The airport is small, unhurried, and immediately warm in every sense. A taxi wound us through the outskirts and into the historic centro, past crumbling walls painted the colour of saffron and rust, past women selling flowers from woven baskets, past a world that felt entirely its own. I had my notebook open before we even reached the hotel.
We checked into a boutique posada two blocks from the Zocalo, the kind of place where the courtyard has a fountain and bougainvillea climbs every wall. The room was simple, the sheets were white, and the window looked out onto a narrow cobblestone lane. Perfect.
"Oaxaca doesn't ease you in. It grabs you by the collar and pulls you into its colour, its noise, its extraordinary flavour."
The Zocalo at midday is everything a main square should be. The great cathedral of Santo Domingo looms at the northern end, its baroque facade almost impossibly ornate. Jacaranda trees drop purple petals onto the stone pavers. Marimba music drifts from somewhere you cannot quite locate. I sat at a cafe beneath the portales and ordered a tlayuda, that enormous crisp tortilla loaded with black bean paste, quesillo string cheese, and smoky tasajo beef, and ate it slowly, watching the city breathe.

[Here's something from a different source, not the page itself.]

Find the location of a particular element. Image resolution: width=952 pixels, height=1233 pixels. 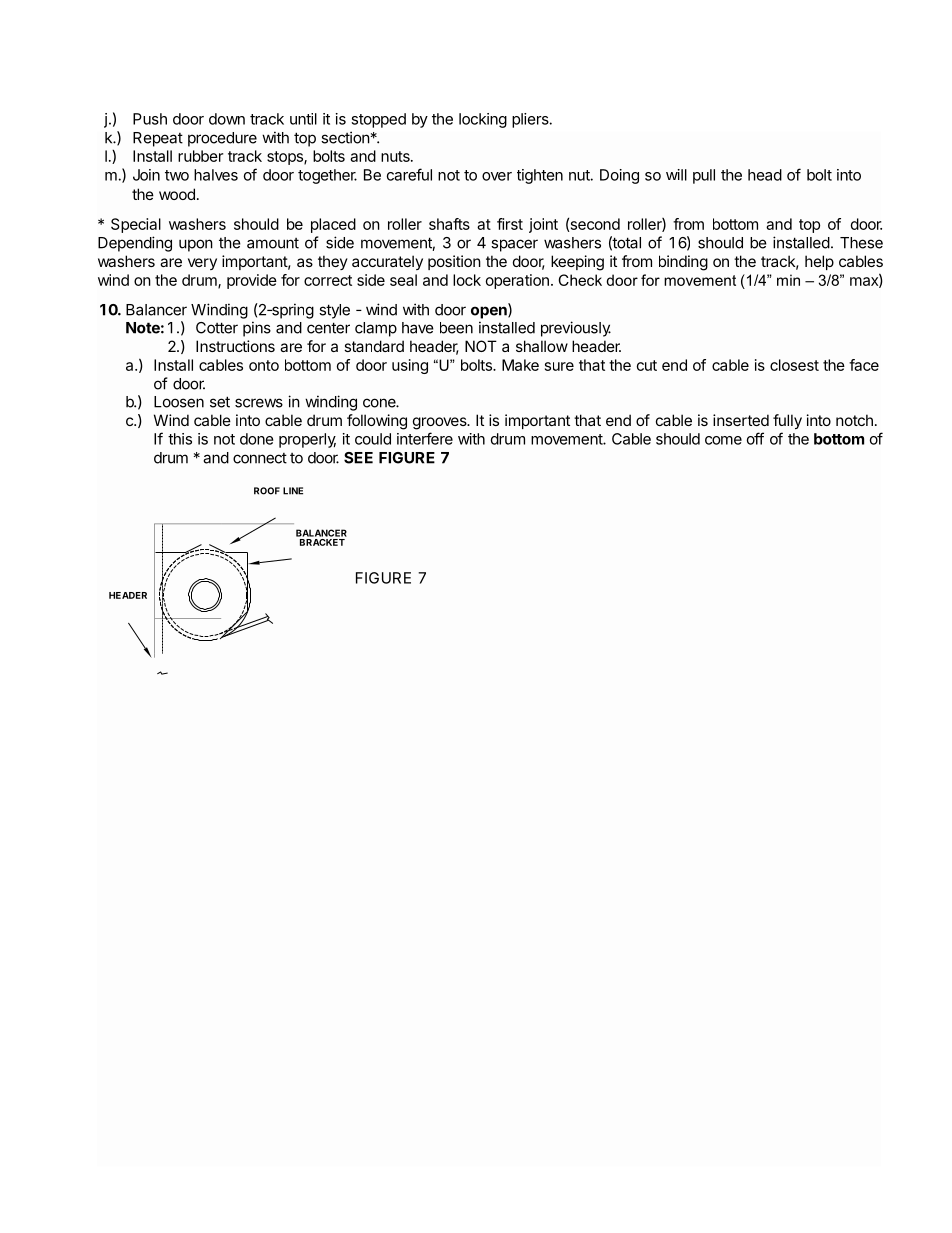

That afternoon we wandered into a traditional mezcaleria on a side street, the kind with unmarked bottles and a proprietor who speaks through the spirit itself. He poured three varieties: a young espadin, a wild tobala, and a rare tepe. Each one was a revelation, smoky and complex and nothing like the mezcal I had tasted at home. We stayed for an hour longer than planned.

The Mercado Benito Juarez is a sensory ambush. Stalls upon stalls of mole pastes, seven varieties ranging from the deep chocolate negro to the bright, herb-forward verde. Chapulines, toasted grasshoppers seasoned with lime and chili, piled in mounds beside dried shrimp and smoked meats. The smell of fresh tortillas pressed on a comal nearby. I bought a small clay pot of mole negro paste to take home, knowing full well it would never taste the same once removed from this city.
For dinner, a rooftop restaurant overlooking the city. The sun dropped behind the mountains in long bands of orange and violet, and the cathedral domes turned gold, then amber, then a deep bronze. We ordered black bean soup, enchiladas with mole coloradito, and a carafe of mezcal sour. The city spread out below us like a map of everything good.

Back in the room, I opened the window to the lane below. Somewhere a dog barked. A radio played something with brass and percussion. The night air carried the faint scent of copal incense from a nearby church. Tomorrow: Monte Alban, the ancient Zapotec city on the hill above the valley. I set the alarm for six and fell asleep almost immediately, the kind of deep, satisfied sleep that only travel gives you.
Filed from Oaxaca de Juarez, Mexico. January 31, 2022.